Excellent job! Thanks for the informative post. These new documents are important.

In a prior post, I suggested that NSAM 263, Kennedy’s signing of the Nuclear Test Ban Treaty in 1963, Kennedy’s decision to opt for a naval blockade during the missile crisis (despite pressure from within his own administration to strike), Kennedy’s intensive back-channel communications with Khrushchev re: the missile crisis while publicly taking a firm, no-negotiations stance toward the Soviet Union, Jean Daniel’s meeting with Castro, and the deal Kennedy ultimately made to resolve the missile crisis form a framework, a context, to help us understand JFK’s “dual track” efforts with regard to Cuba.

Without opening that can of worms again on this thread (Cuba), I believe that these new documents and the supporting statements made by Schlesinger, McNamara, Galbraith, Edward Kennedy, Sorenson, and Ellsberg, add yet another significant structural element to that framework which shows us, regardless of any political maneuvering in which he may have been engaged, JFK’s true beliefs with regard to confrontation, war, and communism (eradication by force vs. diplomatic/political solutions).

As Dallek and Kaysen correctly point out, these latest revelations don’t PROVE anything. It is impossible to know with 100% certainty what track Kennedy would have ultimately pursued, or been compelled to pursue, with regard to Vietnam. Tim Gratz has pointed out the same about Kennedy’s Cuba policy. So perhaps these events, when viewed in isolation, can be interpreted somewhat loosely.
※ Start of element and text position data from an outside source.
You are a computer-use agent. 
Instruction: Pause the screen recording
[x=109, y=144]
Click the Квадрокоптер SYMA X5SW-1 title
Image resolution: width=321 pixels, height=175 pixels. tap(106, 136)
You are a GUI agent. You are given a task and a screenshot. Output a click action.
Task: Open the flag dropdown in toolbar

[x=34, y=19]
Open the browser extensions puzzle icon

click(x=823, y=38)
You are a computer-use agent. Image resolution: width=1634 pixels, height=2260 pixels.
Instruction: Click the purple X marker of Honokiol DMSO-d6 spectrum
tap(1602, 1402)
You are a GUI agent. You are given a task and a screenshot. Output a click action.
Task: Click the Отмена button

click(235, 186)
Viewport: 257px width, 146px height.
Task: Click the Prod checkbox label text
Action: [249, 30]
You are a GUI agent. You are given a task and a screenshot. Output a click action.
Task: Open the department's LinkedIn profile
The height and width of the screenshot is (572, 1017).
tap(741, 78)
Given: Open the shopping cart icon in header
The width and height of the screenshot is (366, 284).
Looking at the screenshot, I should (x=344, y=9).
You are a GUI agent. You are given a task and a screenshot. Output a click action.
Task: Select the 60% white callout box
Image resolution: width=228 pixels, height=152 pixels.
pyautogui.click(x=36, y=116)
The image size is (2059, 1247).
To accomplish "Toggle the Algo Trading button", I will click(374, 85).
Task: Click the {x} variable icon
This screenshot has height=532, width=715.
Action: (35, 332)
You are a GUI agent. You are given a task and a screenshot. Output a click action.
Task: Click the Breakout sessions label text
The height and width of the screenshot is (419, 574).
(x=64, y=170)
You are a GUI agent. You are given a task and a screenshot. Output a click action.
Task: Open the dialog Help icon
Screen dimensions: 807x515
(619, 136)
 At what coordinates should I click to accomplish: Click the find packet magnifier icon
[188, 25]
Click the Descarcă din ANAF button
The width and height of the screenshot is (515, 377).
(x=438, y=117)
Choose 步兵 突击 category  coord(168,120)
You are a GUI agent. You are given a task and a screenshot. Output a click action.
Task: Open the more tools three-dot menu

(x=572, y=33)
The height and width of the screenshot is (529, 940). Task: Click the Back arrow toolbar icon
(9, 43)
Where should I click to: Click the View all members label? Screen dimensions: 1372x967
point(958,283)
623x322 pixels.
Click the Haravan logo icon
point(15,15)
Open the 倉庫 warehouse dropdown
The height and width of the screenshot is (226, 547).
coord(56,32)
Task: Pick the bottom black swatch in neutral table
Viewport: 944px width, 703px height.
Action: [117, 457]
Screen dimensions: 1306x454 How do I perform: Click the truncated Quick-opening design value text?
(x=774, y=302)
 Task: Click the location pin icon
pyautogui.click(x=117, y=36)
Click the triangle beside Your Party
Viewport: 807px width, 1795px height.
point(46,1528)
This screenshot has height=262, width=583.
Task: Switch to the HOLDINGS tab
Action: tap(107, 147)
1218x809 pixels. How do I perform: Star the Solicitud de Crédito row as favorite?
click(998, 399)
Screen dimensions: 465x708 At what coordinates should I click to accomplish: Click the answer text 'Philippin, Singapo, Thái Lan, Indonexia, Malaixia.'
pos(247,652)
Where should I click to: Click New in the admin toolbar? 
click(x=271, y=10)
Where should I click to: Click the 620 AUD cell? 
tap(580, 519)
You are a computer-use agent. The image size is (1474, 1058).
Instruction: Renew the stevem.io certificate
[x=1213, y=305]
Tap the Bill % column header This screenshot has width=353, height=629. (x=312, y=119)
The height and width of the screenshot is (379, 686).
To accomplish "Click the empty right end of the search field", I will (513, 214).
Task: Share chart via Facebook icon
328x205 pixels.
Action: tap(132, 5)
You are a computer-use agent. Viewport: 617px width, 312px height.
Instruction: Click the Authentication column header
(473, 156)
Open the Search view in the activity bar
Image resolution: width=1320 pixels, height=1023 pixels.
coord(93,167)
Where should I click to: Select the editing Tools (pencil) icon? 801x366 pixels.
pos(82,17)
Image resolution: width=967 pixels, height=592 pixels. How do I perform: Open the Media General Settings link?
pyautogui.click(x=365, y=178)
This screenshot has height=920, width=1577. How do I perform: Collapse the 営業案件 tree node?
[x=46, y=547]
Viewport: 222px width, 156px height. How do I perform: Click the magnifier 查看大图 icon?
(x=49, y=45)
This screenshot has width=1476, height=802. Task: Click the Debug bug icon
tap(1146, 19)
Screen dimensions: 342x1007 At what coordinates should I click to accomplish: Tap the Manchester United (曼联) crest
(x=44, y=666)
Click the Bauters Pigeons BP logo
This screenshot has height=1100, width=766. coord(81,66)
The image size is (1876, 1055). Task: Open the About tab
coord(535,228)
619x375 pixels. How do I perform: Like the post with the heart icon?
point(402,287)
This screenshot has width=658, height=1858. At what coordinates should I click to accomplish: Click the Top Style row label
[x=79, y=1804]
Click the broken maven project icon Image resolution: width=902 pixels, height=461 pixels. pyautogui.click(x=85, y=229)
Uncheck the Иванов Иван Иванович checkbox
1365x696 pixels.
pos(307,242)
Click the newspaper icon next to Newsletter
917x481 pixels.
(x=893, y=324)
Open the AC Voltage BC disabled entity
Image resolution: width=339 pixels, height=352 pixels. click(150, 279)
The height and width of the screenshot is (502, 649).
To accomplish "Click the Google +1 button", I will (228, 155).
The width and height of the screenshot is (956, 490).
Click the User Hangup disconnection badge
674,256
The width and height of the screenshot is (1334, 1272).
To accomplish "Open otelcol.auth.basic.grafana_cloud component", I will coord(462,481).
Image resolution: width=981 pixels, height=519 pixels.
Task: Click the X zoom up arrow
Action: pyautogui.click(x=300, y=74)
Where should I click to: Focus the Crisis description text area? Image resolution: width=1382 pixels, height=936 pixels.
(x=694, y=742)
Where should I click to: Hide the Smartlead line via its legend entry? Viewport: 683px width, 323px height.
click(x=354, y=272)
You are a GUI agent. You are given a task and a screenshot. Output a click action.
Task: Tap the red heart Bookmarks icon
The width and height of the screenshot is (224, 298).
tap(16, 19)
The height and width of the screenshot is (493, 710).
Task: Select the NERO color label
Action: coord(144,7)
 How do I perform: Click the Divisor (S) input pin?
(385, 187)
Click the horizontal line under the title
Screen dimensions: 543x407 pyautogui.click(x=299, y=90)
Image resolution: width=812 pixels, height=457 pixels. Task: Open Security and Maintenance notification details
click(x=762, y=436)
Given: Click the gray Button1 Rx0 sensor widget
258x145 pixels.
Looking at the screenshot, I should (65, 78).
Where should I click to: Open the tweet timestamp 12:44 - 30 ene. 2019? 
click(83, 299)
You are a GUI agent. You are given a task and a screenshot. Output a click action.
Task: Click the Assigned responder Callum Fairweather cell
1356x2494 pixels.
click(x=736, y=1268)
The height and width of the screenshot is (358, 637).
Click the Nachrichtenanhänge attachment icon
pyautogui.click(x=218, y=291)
But when these matters of fact are viewed in relation to one another, we have no less than seven matters of historical record, all of which occurred almost immediately prior to Kennedy’s bloody removal from office, that force us to draw certain conclusions about Kennedy’s true beliefs and his ultimate foreign policy track, beginning at least as early as April 1962, but most especially during and after October 1962.

Couple this with the fact that the CIA and the Joint Chiefs learned from the Bay of Pigs and the Cuban Missile Crisis that while Kennedy may seek their counsel, he would not be manipulated or bullied into supporting an agenda in which he did not believe. They now knew that they could not control him. Given the fact that many of these men (Taylor, LeMay, Lemnitzer, Dulles, Walker, Lansdale, etc.) were hardened Cold Warriors who helped their country to victory in WWII and who were now leading the fight against the communists around the globe, it is interesting to wonder about their attitudes toward their commander- the young, inexperienced, independent-spirited president who would engage in so much back-channel discussion about peace with the Soviet leader at the height of the Cold War. All while Mary Meyer was filling his head with these pacifist notions, Dr. Jacobson was giving him daily injections of God-knows-what, while he’s been sleeping with Giancana’s woman, a possible communist spy in Ellen Rometsch, and who knows how many other women.

And so it would seem that by late 1962, Kennedy was surrounded by some very powerful men to whom he was diametrically opposed when it came to the very serious issues of national security. Add to that the women, drugs, and Kennedy’s refusal to be bullied, and it’s hard to imagine these men had much respect for him by the time 1963 rolled around. These were not stupid men. They probably ticked off the same seven foreign policy issues listed above and were terrified of what that might mean in the global struggle of ideologies. These were big-picture guys. Men with strong views about how the world ought to be. And men of action. It’s hard to believe they would sit back impotently and watch JFK piss it all away.

So, does this prove that they organized and carried out his murder? No. No more so than do the motivations possessed by the other casts of usual suspects prove that they “did it.”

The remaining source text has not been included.